Perchè il Modello Breve Strategico è diverso

 

Il modello Breve Strategico propone un approccio diverso dai tradizionali modelli.

Possiamo dire che nel modello Breve Strategico si ha un ROVESCIAMENTO DEL CONCETTO TRADIZIONALE DI INTERVENTO PSICOLOGICO, basato sull’idea che per ottenere dei risultati sia necessario modificare il “modo di pensare” e individuare le motivazioni “profonde”  dei problemi.

            Poiché:

  • Avere la consapevolezza di un problema non significa essere in grado di risolverlo
  • Scavare nel passato ed individuare la causa di un problema, ammesso che sia possibile, non equivale a sapere come risolverlo.

L’approccio, inoltre, permette di produrre importanti cambiamenti in un tempo breve: in genere 10 sedute, ma spesso lo sblocco del problema avviene entro i primi incontri .

E’ fondamentale sottolineare che breve non significa superficiale: l’intervento prevede una profonda ristrutturazione della percezione che la persona ha di se stessa, degli altri, del mondo e del modo in cui costruisce la propria realtà.

Secondo l’approccio Breve Strategico, non esiste una realtà vera in assoluto, ma molte realtà soggettive che si differenziano a seconda del punto di vista adottato.

Alla sua base quindi non c’è una teoria deterministica “forte” con la pretesa di dare una descrizione definitiva dei fenomeni e di indicare i criteri di normalità e patologia. Il modello prende piuttosto le mosse dall’arte dei grandi maestri sofisti dell’antica Grecia e dal loro “relativismo conoscitivo”, secondo cui il sapiente indirizza il suo interlocutore verso ciò che è più utile per le vicende del suo divenire.

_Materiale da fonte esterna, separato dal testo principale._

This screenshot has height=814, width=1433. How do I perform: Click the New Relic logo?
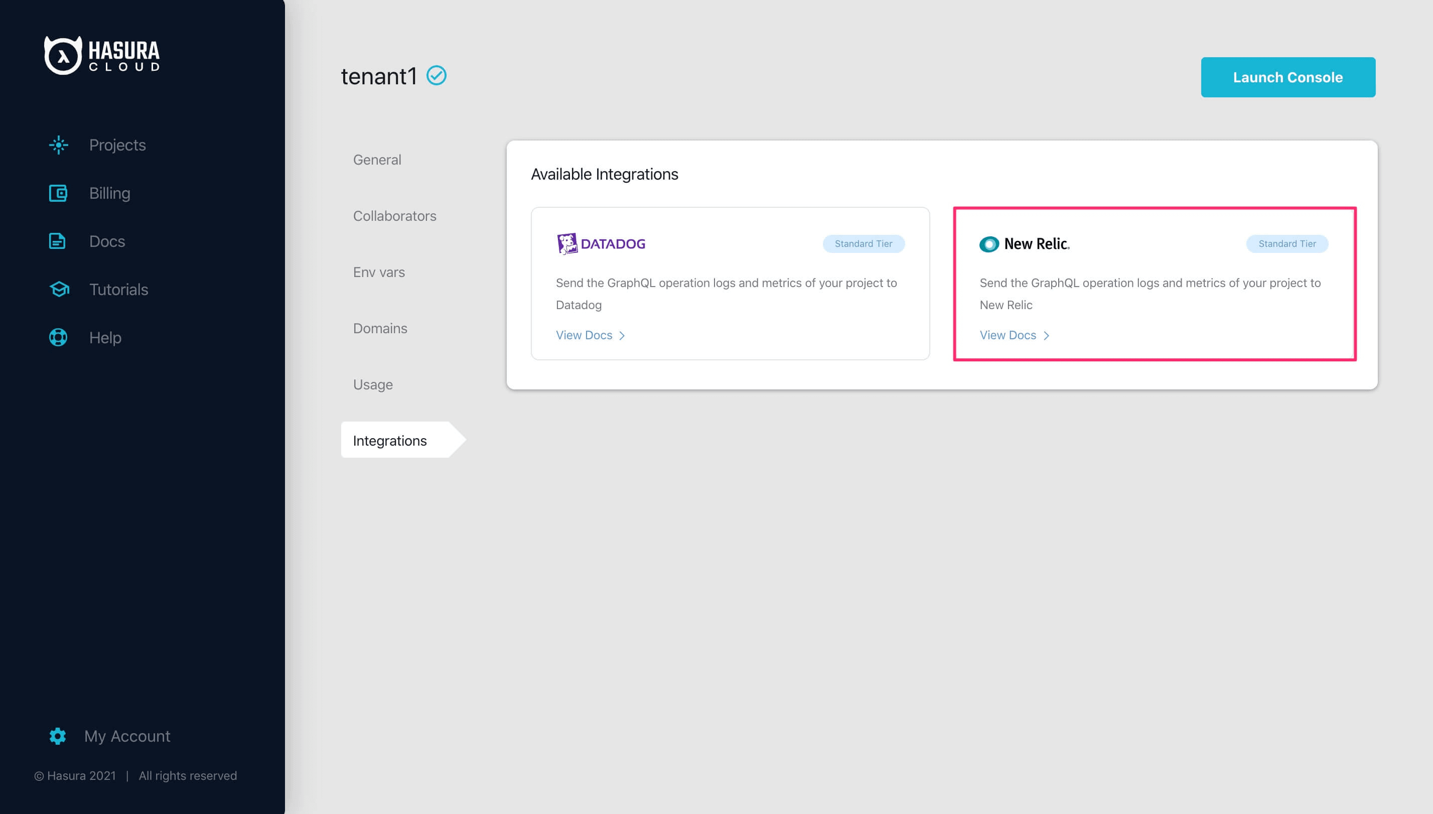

In quest’ottica il valore di una teoria dipende dalla capacità di concepire interventi EFFICACI ed EFFICIENTI nella soluzioni dei problemi.

L’attenzione si sposta, quindi, da ciò che è VERO a ciò che è FUNZIONALE.

Ne consegue che lo Psicologo Strategico non sia interessato al perché delle cose, ma a come funzionano e soprattutto a come poter farle funzionare meglio.

La chiave per studiare i problemi mentali diventa la tentata soluzione, (ovvero i tentativi che la persona mette in campo per risolvere la situazione, ma che risultano inefficaci) e la sua sostituzione con STRATEGIE FUNZIONALI.

Il cambiamento passa necessariamente attraverso un nuovo “sentire”, attraverso quella che viene definita un’esperienza emozionale correttiva (Alexander 1946) che produrrà nuove modalità di percezione e gestione della realtà. Ciò significa che prima si sperimenta una nuova esperienza concreta di cambiamento e solo in un secondo momento si acquisisce un nuovo bagaglio cognitivo.